Somewhat paradoxically, today’s many forms of healing mirror to a certain degree the market economy from which they emerge. On one hand, healing involves a social exchange that stands in contrast to market exchange, and not only because it often involves God or spirit guides as agents, but rather for the fact that healing includes an element (more or less pronounced) of gratuitousness and self-giving. On the other hand, healing gives expression to individual agency and choice (two important features of the market economy) and is made accessible by mass media, often on a transnational scale, where adaptation to and borrowing from other available resources, often from widely disparate sources, is the norm. (See Gauthier et al, In Press).

This brings us to yet another issue, namely, that the frontiers of spiritual healing are very hard to define. “Spiritual but not religious,” as per the title of Fuller’s (2001) book on the subject, describes many healers[8] working today, notably the “energy healers” that Dubisch (2005) has studied, including Reiki and Shin Jin Jyutsu practitioners, as well as some of the “holistic” healers described by Meredith McGuire (2008). We find a similar emphasis on wholeness, body-mind-spirit unity, and emotions, as well as a degree of ritualization in healing practices that are not usually thought of as religious by those practicing them, although some practitioners may see them as “spiritual.” For example, many yoga classes begin and end with prayers, meditation or chanting. The many varieties of yoga practiced in the West are generally seen and presented as holistic, embodied practice with healing benefits. On the borders of the religious in our ongoing study, we find many “personal development groups”[9] that seek to enhance well-being and interpersonal relationships. Often these groups have a strong element of non-denominational spirituality and seek to enhance the “consciousness” or “awareness” of their clients.
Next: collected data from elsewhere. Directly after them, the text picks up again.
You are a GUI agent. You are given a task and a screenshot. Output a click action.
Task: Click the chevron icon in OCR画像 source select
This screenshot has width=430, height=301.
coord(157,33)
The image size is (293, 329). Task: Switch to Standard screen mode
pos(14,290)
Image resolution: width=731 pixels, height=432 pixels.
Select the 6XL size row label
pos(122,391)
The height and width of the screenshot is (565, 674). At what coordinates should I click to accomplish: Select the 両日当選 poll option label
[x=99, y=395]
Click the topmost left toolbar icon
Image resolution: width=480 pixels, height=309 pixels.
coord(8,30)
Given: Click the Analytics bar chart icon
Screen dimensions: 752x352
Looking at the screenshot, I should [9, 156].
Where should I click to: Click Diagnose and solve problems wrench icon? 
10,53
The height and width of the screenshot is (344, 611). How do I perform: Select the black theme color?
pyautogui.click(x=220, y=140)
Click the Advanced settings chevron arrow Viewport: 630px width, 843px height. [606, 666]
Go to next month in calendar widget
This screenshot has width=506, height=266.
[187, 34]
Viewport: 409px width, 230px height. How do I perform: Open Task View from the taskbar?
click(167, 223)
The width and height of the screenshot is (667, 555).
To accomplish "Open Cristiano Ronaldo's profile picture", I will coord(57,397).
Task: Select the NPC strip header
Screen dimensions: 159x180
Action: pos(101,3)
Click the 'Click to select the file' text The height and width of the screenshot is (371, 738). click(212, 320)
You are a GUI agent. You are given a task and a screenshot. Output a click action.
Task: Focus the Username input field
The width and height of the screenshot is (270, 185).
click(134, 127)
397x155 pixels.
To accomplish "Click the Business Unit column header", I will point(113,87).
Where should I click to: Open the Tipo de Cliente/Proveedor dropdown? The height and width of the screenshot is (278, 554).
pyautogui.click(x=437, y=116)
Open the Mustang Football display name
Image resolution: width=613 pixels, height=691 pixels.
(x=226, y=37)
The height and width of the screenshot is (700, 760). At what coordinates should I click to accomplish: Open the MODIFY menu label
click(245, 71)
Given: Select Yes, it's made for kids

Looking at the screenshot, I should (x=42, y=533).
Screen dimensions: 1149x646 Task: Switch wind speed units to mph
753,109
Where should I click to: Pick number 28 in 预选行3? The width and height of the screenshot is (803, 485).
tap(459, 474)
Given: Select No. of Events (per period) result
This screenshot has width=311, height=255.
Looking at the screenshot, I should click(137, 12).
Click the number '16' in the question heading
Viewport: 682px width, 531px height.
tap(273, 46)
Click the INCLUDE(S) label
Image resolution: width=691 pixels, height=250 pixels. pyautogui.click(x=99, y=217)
In many cases, they encourage embodied practices such as breath work, meditation and so on, and extend them into everyday, “profane” practice.

A number of scholars have suggested that we are perhaps witnessing a re-enchantment of the world, where religion plays a major part. (See, for example, Csordas 2007a and b.) Such a re-enchantment, as Maffesoli (2007) sees it, goes far beyond what is usually recognized as religion or spirituality. (It should be noted that Maffesoli gives important consideration to the gift in the ethics of sharing that he sees emerging from contemporary socialities.) Healing may be an important element in this re-enchantment. Indeed, it may be that not only the body and its care are being re-enchanted, but also religion itself. The term “miracles” so often heard in Evangelical discourse (as in Monnot and Gonzalez’s and Denizeau’s contributions to this issue) indicates something of the re-enchantment that contemporary healing practices and beliefs bring to religion, as well as to issues of health, well-being and the body.